Global audiences, ever hungry for English eccentricity, have responded with the enthusiasm of a tax-dodging oligarch spotting a Knightsbridge parking space. Laing’s confectionery brand, Candy Kittens, now ships to 28 countries—coincidentally the same number that once composed NATO’s original mission statement. The sweets themselves are vegan, which is convenient because geopolitical ethics certainly aren’t. Inspect the ingredients and you’ll find no artificial colors, only the faint aftertaste of a nation trying to sweeten the fact that it no longer manufactures much besides drama and debt.

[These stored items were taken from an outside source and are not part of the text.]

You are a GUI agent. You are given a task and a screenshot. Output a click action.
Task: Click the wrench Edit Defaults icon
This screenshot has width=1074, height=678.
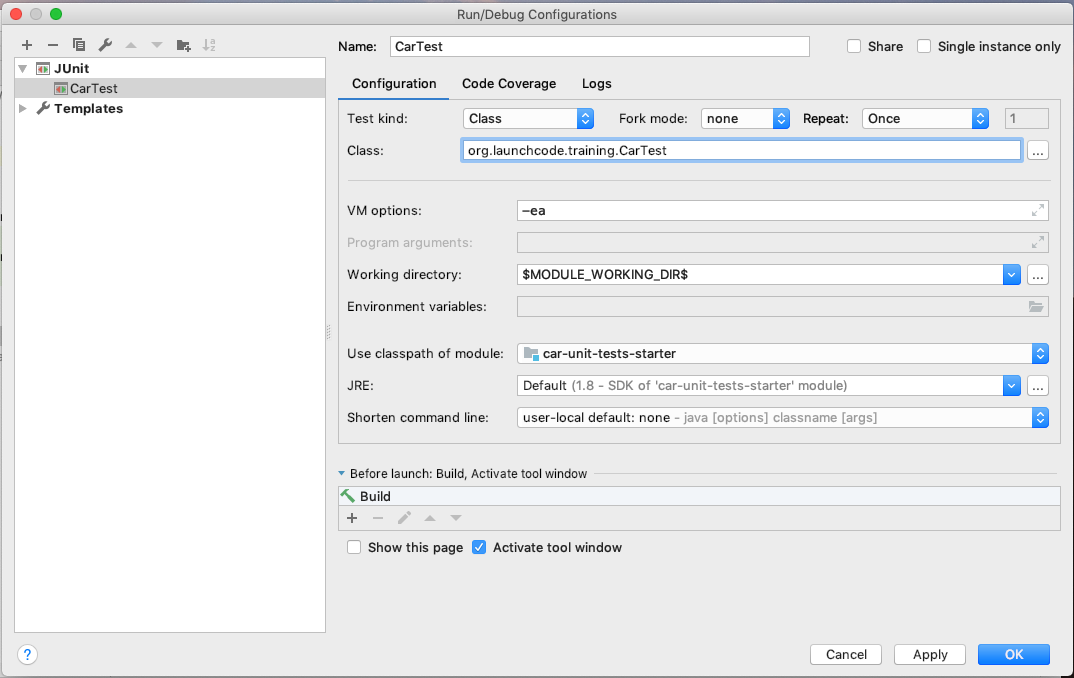coord(105,45)
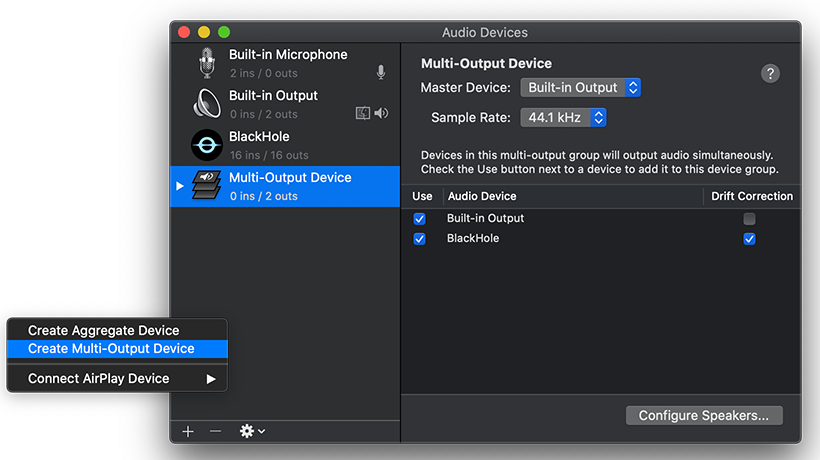Click the Configure Speakers button
The height and width of the screenshot is (460, 820).
click(704, 415)
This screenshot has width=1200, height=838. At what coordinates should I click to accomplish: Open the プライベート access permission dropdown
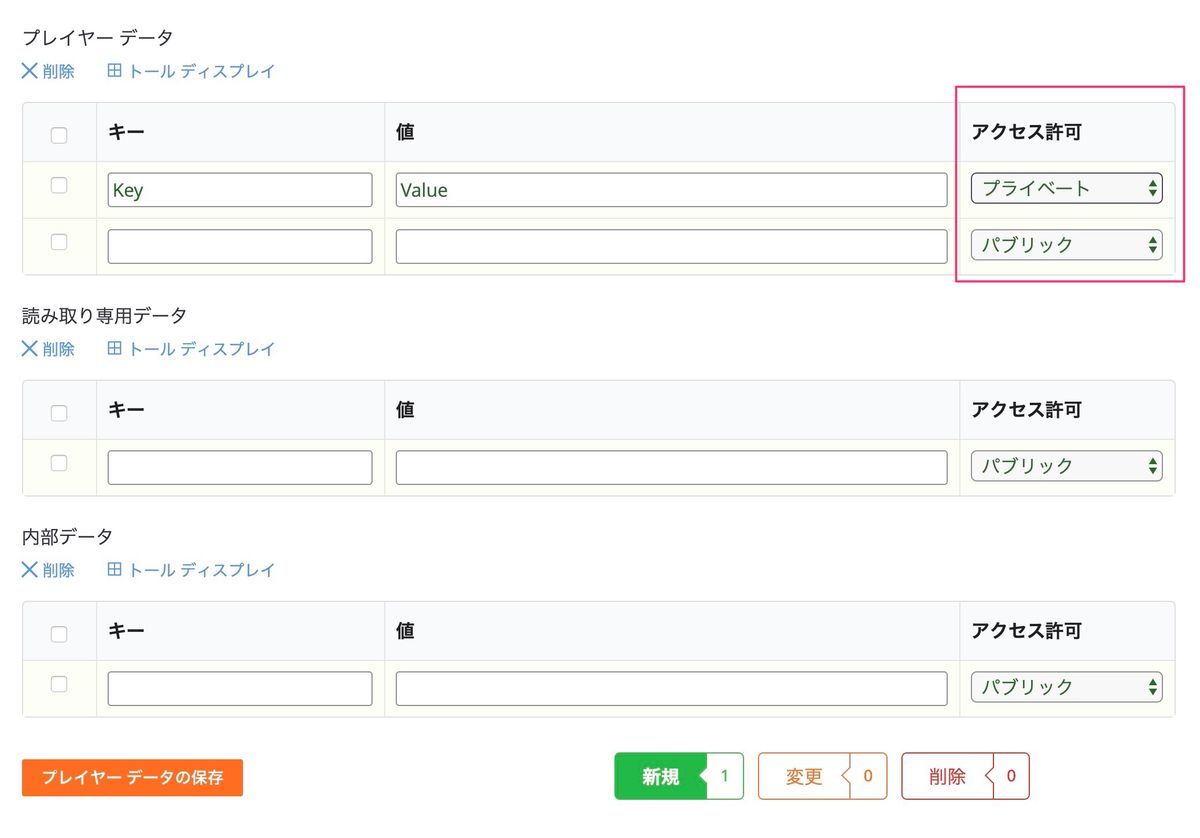1066,187
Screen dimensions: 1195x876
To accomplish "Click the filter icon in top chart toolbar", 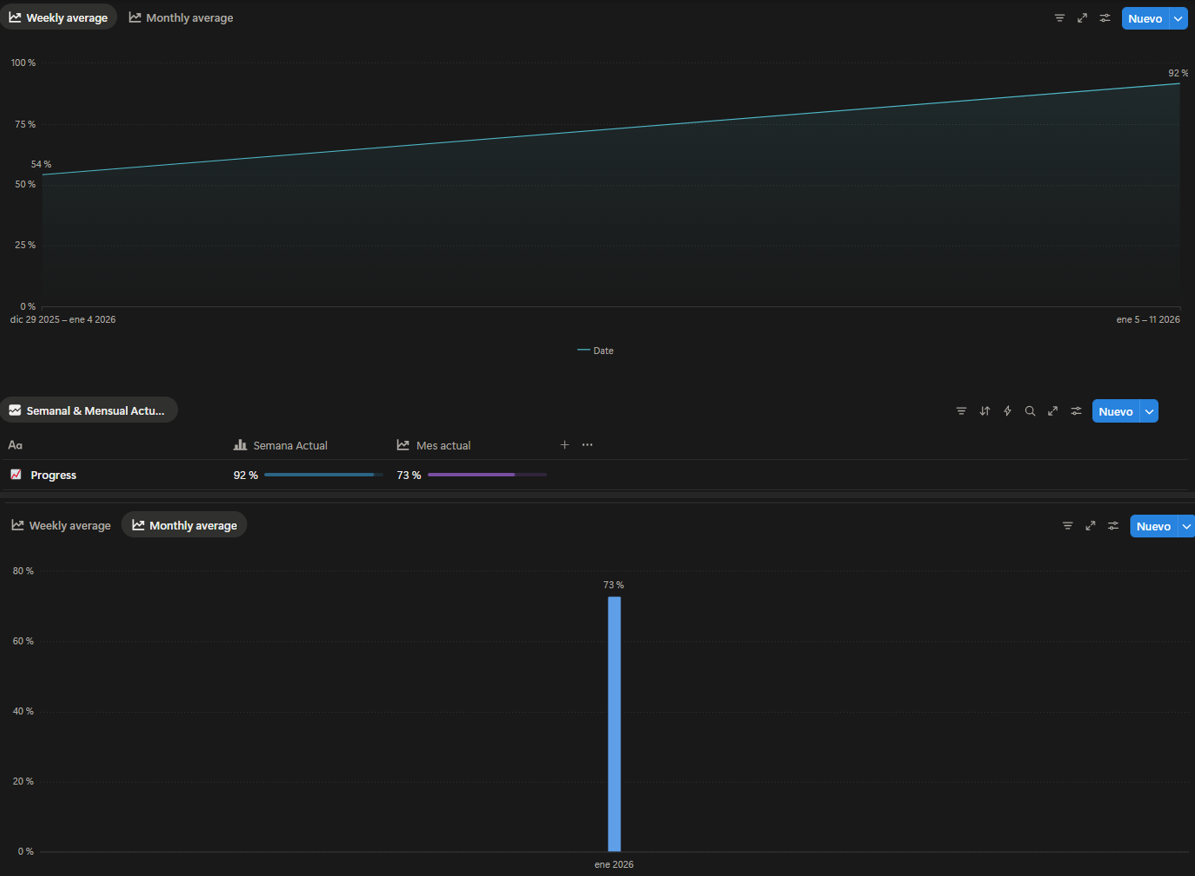I will (1059, 18).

Meanwhile, the Foreign Office—reduced to a sort of theatrical agency with nuclear weapons—has begun deploying Laing as informal cultural attaché. Last month he appeared on an Indian reality show to promote “British innovation,” a phrase that here means “Instagrammable sugar.” The subcontinent, once bled white by the Raj, now graciously invites the descendant of biscuit barons to flog sour-watermelon gummies on Colors TV. History doesn’t repeat itself; it just changes flavor.
Naturally, the irony is not lost on the commentariat. European diplomats, still negotiating fish quotas, watch the spectacle with the weary amusement of adults supervising a children’s birthday party that has run catastrophically over budget. In Beijing, state media uses Laing’s career as evidence that the West has entered its “late Kardashian phase”—a diagnosis more damning than any Wolf Warrior sanctions. Even the Americans, pioneers of weaponised banality, seem impressed that Britain managed to weaponise posh.
One could argue that exporting gourmet candy beats exporting cluster bombs, and indeed the sugar rush is less immediately lethal. Yet the soft-power ledger reveals a darker calculus: every viral clip of Laing taste-testing a new “tropical thunder” gummy is a micro-dose of distraction from steel mills closing in Sheffield and ambulances queuing outside A&E. The empire, it turns out, strikes back with tooth decay.
Still, there is something almost admirably honest about a country that admits its remaining comparative advantage is charming narcissists with good teeth. When the last Royal Navy frigate finally rusts through, we can always commission a new flagship: a pastel-wrapped speedboat crewed by reality stars, armed with party rings and a Spotify playlist titled “Rule Britannia (Lo-Fi Chill Mix).”
And so, somewhere above the clouds, Jamie Laing adjusts his ring light for optimal cheekbone illumination, blissfully unaware that he is steering the ship of state by selfie stick. The sun never sets on the British entertainment complex; it merely fades to an influencer-friendly Valencia filter. Pass the gummies, darling—history has a sweet tooth, and the dentist is booked solid until 2045.